[Extracted records]
----

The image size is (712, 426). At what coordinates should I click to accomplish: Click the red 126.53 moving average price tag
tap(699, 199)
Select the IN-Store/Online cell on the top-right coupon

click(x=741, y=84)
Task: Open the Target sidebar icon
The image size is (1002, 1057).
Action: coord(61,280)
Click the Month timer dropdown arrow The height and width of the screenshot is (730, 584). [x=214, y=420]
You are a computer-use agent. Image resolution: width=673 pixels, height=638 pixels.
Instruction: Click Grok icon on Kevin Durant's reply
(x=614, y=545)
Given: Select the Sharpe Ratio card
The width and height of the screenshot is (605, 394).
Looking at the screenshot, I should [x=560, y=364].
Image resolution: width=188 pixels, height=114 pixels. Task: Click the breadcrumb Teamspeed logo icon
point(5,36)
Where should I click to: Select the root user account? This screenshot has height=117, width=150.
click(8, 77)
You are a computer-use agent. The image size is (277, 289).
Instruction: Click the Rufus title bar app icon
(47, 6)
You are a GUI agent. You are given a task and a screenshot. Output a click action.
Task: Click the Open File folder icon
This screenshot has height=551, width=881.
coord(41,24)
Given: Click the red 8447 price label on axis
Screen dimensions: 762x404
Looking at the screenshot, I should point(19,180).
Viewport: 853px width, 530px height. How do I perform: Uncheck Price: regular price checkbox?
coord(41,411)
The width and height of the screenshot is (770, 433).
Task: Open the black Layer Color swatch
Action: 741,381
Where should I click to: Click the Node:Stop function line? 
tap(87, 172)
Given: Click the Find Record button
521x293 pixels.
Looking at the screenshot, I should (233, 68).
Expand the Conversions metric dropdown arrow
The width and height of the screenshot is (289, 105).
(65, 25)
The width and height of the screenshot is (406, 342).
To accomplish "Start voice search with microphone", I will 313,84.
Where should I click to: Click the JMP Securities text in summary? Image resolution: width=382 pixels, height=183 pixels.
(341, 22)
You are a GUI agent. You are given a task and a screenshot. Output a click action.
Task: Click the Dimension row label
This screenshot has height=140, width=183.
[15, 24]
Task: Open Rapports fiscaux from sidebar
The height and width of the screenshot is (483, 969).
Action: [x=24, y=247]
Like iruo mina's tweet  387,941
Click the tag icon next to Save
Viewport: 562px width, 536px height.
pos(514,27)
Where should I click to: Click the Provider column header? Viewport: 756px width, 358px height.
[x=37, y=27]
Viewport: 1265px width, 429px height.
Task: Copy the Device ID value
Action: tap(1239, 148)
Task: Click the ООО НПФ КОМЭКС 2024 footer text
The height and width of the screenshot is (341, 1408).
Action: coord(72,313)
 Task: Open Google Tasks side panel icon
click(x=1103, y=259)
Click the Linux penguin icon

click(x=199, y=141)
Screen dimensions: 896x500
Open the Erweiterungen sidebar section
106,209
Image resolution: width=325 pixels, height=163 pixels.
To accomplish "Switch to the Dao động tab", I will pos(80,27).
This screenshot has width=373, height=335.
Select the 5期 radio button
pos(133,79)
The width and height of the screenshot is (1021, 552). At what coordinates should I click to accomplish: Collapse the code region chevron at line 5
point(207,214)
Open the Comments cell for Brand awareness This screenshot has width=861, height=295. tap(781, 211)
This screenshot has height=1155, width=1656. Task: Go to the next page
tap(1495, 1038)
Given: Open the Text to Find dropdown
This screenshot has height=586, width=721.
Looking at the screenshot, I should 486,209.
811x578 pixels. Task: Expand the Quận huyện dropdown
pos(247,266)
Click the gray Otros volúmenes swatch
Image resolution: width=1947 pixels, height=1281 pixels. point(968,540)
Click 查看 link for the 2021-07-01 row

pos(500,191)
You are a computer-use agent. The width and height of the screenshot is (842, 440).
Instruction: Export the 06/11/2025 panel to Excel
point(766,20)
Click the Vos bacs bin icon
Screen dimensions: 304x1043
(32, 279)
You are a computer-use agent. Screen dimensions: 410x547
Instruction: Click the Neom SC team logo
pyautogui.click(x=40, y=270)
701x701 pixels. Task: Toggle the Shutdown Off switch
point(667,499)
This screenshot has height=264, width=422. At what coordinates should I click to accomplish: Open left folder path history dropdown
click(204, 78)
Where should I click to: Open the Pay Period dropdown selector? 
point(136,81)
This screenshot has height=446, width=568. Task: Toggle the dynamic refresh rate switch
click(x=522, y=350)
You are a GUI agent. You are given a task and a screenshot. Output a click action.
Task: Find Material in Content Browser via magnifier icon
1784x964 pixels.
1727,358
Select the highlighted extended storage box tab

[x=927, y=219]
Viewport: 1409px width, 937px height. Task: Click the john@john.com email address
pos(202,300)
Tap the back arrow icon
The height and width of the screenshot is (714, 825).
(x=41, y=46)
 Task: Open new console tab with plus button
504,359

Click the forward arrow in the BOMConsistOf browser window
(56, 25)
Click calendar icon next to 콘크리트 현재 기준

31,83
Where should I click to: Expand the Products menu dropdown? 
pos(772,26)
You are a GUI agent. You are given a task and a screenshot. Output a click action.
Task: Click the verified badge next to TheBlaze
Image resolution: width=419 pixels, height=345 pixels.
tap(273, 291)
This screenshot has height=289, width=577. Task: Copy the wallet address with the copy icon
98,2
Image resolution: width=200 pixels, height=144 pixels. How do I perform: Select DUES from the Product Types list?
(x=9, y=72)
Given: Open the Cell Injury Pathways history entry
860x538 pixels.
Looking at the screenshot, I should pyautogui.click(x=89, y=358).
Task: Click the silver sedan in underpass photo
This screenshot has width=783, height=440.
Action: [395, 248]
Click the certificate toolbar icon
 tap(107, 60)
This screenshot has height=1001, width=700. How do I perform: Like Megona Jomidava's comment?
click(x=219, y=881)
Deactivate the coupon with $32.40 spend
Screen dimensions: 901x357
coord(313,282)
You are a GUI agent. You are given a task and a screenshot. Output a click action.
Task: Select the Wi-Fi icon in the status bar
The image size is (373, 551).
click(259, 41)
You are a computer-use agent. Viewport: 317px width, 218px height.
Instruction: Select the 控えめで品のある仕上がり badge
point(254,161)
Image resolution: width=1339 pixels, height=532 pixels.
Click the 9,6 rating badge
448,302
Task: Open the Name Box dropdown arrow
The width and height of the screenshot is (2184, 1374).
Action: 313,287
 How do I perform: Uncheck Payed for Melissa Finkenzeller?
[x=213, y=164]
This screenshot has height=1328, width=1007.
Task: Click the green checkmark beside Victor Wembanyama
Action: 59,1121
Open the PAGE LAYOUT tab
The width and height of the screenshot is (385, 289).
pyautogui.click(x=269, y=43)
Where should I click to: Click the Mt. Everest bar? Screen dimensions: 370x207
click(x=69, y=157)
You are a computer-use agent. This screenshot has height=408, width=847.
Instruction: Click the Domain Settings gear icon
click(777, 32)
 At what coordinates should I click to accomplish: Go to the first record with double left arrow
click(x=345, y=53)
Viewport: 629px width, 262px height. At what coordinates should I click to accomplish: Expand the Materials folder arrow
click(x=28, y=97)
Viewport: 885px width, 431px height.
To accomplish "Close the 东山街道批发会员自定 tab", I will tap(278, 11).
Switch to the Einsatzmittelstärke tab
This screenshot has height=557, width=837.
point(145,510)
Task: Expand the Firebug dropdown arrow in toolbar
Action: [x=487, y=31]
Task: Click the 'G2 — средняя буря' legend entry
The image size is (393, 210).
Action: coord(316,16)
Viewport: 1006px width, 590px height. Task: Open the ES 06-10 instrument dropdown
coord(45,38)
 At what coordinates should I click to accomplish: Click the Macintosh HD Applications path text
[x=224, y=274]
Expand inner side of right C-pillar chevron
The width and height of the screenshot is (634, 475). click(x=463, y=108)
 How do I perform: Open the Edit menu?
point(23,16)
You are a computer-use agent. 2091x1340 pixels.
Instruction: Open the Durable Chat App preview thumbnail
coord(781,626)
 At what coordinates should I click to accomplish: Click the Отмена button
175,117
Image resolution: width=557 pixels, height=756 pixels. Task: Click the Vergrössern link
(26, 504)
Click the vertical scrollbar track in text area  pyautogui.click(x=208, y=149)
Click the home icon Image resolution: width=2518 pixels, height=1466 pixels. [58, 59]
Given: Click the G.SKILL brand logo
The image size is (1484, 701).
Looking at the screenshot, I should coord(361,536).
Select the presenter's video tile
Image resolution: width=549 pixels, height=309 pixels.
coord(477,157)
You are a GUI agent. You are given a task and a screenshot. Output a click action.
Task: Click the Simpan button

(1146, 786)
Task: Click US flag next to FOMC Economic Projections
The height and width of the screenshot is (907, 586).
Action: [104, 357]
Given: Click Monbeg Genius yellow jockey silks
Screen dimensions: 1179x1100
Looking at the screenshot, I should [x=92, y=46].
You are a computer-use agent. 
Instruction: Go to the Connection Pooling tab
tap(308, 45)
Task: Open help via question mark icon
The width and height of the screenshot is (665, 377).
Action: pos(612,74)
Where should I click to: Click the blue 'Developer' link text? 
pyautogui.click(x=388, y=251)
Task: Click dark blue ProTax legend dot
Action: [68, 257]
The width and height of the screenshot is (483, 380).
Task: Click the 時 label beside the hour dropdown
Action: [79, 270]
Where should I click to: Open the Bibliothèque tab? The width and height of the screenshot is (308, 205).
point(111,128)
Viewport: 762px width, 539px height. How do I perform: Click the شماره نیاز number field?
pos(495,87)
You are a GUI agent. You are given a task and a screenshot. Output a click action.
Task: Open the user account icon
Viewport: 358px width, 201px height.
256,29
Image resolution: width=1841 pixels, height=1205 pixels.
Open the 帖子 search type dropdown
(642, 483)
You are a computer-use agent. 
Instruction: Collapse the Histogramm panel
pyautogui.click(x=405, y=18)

----

» **To do**
Please extract the lines from the one containing "Click the gray Otros volúmenes swatch" through the one containing "(x=9, y=72)", both included, and reproduce them without any changes.

» **Reply to the task**
Click the gray Otros volúmenes swatch
Image resolution: width=1947 pixels, height=1281 pixels. point(968,540)
Click 查看 link for the 2021-07-01 row

pos(500,191)
You are a computer-use agent. The width and height of the screenshot is (842, 440).
Instruction: Export the 06/11/2025 panel to Excel
point(766,20)
Click the Vos bacs bin icon
Screen dimensions: 304x1043
(32, 279)
You are a computer-use agent. Screen dimensions: 410x547
Instruction: Click the Neom SC team logo
pyautogui.click(x=40, y=270)
701x701 pixels. Task: Toggle the Shutdown Off switch
point(667,499)
This screenshot has height=264, width=422. At what coordinates should I click to accomplish: Open left folder path history dropdown
click(204, 78)
Where should I click to: Open the Pay Period dropdown selector? 
point(136,81)
This screenshot has height=446, width=568. Task: Toggle the dynamic refresh rate switch
click(x=522, y=350)
You are a GUI agent. You are given a task and a screenshot. Output a click action.
Task: Find Material in Content Browser via magnifier icon
1784x964 pixels.
1727,358
Select the highlighted extended storage box tab

[x=927, y=219]
Viewport: 1409px width, 937px height. Task: Click the john@john.com email address
pos(202,300)
Tap the back arrow icon
The height and width of the screenshot is (714, 825).
(x=41, y=46)
 Task: Open new console tab with plus button
504,359

Click the forward arrow in the BOMConsistOf browser window
(56, 25)
Click calendar icon next to 콘크리트 현재 기준

31,83
Where should I click to: Expand the Products menu dropdown? 
pos(772,26)
You are a GUI agent. You are given a task and a screenshot. Output a click action.
Task: Click the verified badge next to TheBlaze
Image resolution: width=419 pixels, height=345 pixels.
tap(273, 291)
This screenshot has height=289, width=577. Task: Copy the wallet address with the copy icon
98,2
Image resolution: width=200 pixels, height=144 pixels. How do I perform: Select DUES from the Product Types list?
(x=9, y=72)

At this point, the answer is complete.